• **Material for this task**:
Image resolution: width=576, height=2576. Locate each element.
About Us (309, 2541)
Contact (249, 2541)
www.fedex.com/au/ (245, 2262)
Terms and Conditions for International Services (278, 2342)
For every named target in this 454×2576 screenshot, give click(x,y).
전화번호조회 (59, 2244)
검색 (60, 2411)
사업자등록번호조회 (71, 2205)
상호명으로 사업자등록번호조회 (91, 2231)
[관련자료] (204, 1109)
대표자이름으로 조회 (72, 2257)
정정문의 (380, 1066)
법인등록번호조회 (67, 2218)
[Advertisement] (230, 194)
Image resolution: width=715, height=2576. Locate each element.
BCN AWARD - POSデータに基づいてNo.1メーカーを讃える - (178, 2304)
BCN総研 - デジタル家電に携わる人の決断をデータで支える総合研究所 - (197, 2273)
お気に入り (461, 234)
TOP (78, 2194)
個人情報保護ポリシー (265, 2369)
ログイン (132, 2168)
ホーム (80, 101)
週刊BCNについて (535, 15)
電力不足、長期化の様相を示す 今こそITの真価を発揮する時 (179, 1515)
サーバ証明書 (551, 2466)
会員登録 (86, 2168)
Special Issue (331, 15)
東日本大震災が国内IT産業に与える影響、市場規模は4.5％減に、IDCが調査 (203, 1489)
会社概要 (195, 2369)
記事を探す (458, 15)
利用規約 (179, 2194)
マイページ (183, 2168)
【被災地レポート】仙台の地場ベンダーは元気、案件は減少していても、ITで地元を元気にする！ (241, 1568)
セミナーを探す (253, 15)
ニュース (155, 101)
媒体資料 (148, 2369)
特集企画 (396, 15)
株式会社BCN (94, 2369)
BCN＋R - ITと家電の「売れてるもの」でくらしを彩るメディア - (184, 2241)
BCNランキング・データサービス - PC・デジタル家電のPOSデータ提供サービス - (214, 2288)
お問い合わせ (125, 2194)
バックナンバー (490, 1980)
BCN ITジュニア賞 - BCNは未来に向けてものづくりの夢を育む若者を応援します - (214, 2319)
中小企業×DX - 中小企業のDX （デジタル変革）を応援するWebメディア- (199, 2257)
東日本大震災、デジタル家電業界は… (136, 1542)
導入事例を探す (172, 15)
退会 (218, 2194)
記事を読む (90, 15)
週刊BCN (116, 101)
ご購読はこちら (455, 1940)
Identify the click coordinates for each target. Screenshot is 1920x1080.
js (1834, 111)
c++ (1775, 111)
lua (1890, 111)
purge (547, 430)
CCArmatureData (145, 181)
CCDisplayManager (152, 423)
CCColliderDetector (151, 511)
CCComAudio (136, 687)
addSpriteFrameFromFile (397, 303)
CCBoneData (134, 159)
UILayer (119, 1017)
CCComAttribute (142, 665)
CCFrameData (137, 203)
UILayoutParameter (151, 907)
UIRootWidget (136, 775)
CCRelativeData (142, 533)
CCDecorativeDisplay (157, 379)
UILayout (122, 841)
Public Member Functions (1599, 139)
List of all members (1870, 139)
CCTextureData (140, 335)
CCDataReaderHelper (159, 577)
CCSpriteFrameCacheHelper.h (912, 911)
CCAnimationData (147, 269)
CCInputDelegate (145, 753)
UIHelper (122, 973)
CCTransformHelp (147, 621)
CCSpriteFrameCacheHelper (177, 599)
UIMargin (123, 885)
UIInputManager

• **Your instructions**: From the line containing "お問い合わせ (125, 2194)" to the final line of the data, repeat each line exactly. Include both ends.

• **Solution**:
お問い合わせ (125, 2194)
バックナンバー (490, 1980)
BCN ITジュニア賞 - BCNは未来に向けてものづくりの夢を育む若者を応援します - (214, 2319)
中小企業×DX - 中小企業のDX （デジタル変革）を応援するWebメディア- (199, 2257)
東日本大震災、デジタル家電業界は… (136, 1542)
導入事例を探す (172, 15)
退会 (218, 2194)
記事を読む (90, 15)
週刊BCN (116, 101)
ご購読はこちら (455, 1940)
Identify the click coordinates for each target. Screenshot is 1920x1080.
js (1834, 111)
c++ (1775, 111)
lua (1890, 111)
purge (547, 430)
CCArmatureData (145, 181)
CCDisplayManager (152, 423)
CCColliderDetector (151, 511)
CCComAudio (136, 687)
addSpriteFrameFromFile (397, 303)
CCBoneData (134, 159)
UILayer (119, 1017)
CCComAttribute (142, 665)
CCFrameData (137, 203)
UILayoutParameter (151, 907)
UIRootWidget (136, 775)
CCRelativeData (142, 533)
CCDecorativeDisplay (157, 379)
UILayout (122, 841)
Public Member Functions (1599, 139)
List of all members (1870, 139)
CCTextureData (140, 335)
CCDataReaderHelper (159, 577)
CCSpriteFrameCacheHelper.h (912, 911)
CCAnimationData (147, 269)
CCInputDelegate (145, 753)
UIHelper (122, 973)
CCTransformHelp (147, 621)
CCSpriteFrameCacheHelper (177, 599)
UIMargin (123, 885)
UIInputManager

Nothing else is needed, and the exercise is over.